The content of this section is subject to change in the future.
This allows the user to import the root Certificate of the Certification Authority into the browser. This is a basic and important procedure. It takes place once in the life–time of the Certification Authority Certificate. Other documentation describes this Certificate as the Root Certificate. It is the starting point to enable the client to communicate securely with the Certification Authority.
This brings up the Certificate Revocation List page. Here the Certificate Revocation List, produced by the Certification Authority is imported into the browser or other application.
OpenCA's Certificate Revocation List (DER format)
With this option, a browser–importable Certificate Revocation List is generated to be automaticaly included in the CRL list of the browser. The CRL is in the DER format.
OpenCA's Certificate Revocation List (PEM format)
With this option, the Certificate Revocation List is generated into the PEM format. Similar to above.
OpenCA's Certificate Revocation List (TXT format)
With this option, the Certificate Revocation List is generated into text format. The file generated by this command can be very big.
Initiate the procedure to request a certificate.
This allows the user to retrieve the issued certificate and subsequently import it to the application. The user has received the notification e–mail from the Registration Authority and is prompted with intructions to retrieve the Certificate. In the e–mail, there is a serial number of the Certificate that has to be presented to the RAOperator in order to retrieve the Certificate. The serial number serves as an identification as to which Certificate will be retrieved. It is not used for authentication purposes.
This option presents a list of the issued certificates of this Certification Authority.
The OpenCA Project is evolving quickly. The current version at the time of writing (May, 2000) is 0.2.0. Latest release information can be found at the OpenCA Status page.
This section describes the future work needed for OpenCA.
The current layout of OpenCA (see Figure 7-1) is not yet scalable to support multiple CAServers or RAServers. Currently this is not a high–priority issue as it is more important to come up with a simple, secure, and clean implementation of a CA.
Do more work on the LDAP support.
Also, there are scalability issues with high usage of OpenCA. The current implementation uses Perl CGI scripts. These scripts invoke the openssl application. The overhead of invoking these two big executables (perl and openssl) is considerable. Depending on the hardware configuration, there is a limit where the physical memory becomes exhausted. The system starts swapping heavily and the load goes high.
Possible solutions here would be to make use of mod-perl for the Apache WWW Server.
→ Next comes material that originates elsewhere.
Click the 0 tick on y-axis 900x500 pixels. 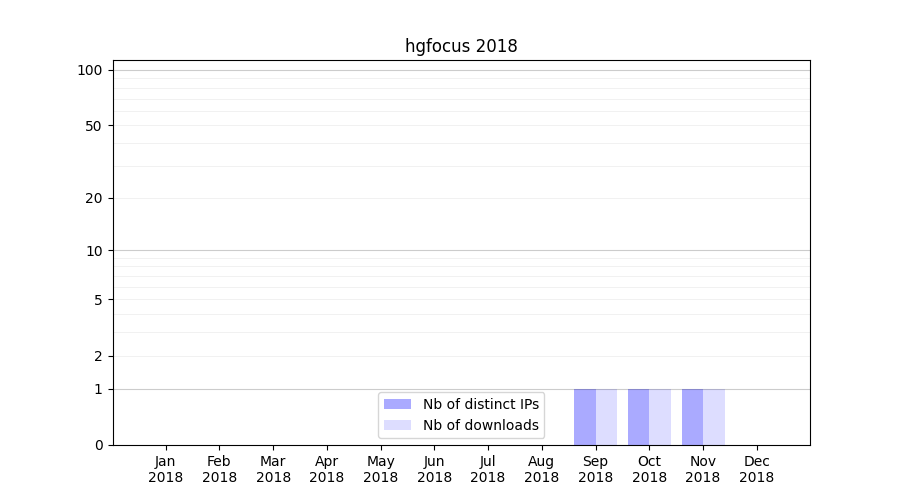point(98,445)
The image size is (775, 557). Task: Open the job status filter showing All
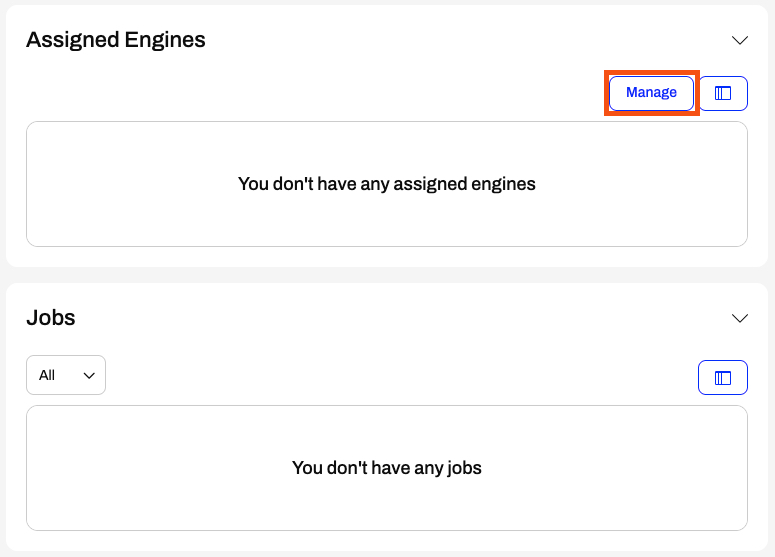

This adds a new component that needs to be included in a future security review.
Calling the OpenSSL library would be much more efficient than invoking the openssl application. Both Perl and C support library function invocation.
In the current OpenCA layout (see Figure 7-1) the CAServer is shown to not be networked. It communicates with the RAServer using removable media. There could be a solution that allows a networked configuration and maintains a high degree of security.
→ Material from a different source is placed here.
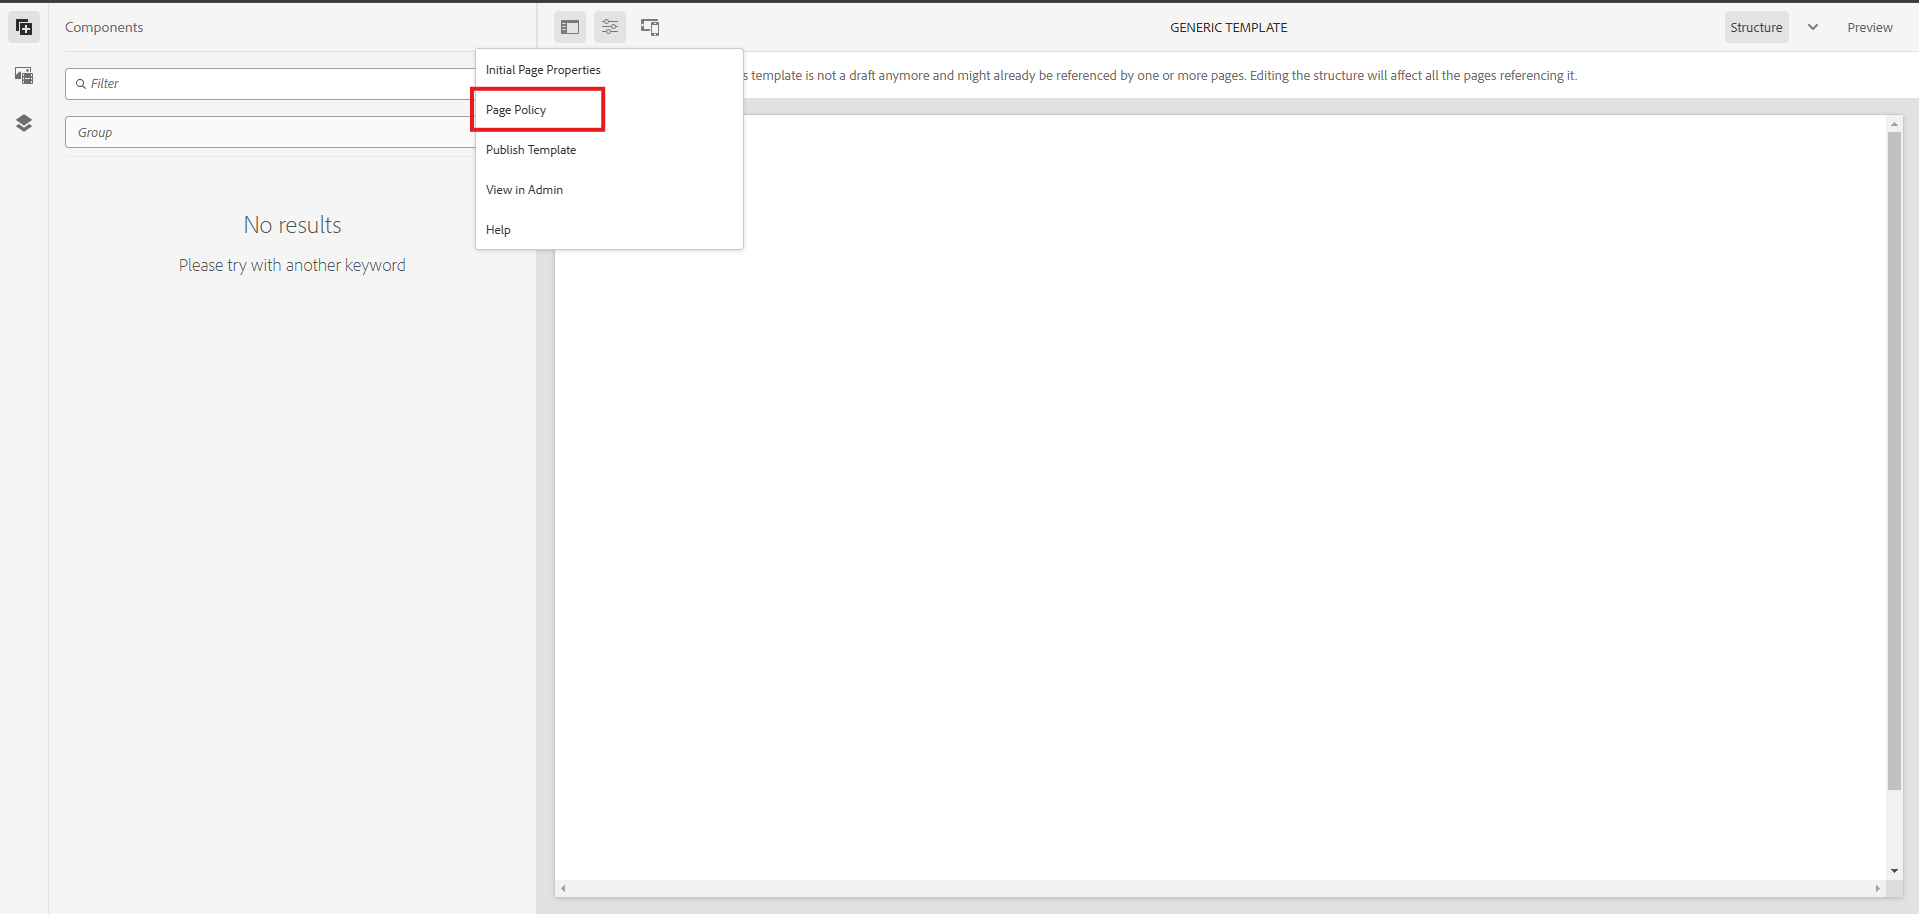Switch to Structure mode
The height and width of the screenshot is (914, 1919).
[x=1756, y=27]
A test–suite is needed to test the installation for correctness and provide an estimation of thoughput capabilities. For the current implementation of OpenCA applications like cURL could be used to write a test–suite. cURL supports SSL/TLS connections. It is an open–source command–line application. It is found at cURL - Client to fetch URLs link.
OpenCA software and its components require a security review.
Smart cards could be used in The OpenCA Project. Linux® supports smart cards. Information is at MUSCLE Smartcard Home Page. MUSCLE supports PC/SC and OCF (through JNI). The PC/SC support is more complete and could provide the necessary performance needed. Also, it can be accessed through Perl and C.
OpenCA could be implemented in various other languages. The decision for this should be the weighing of the benefits and the source–code fork problem.
Internationalisation of OpenCA. This could be accomplished with the gettext support that perl has. However, this should wait until the software has been stabilised.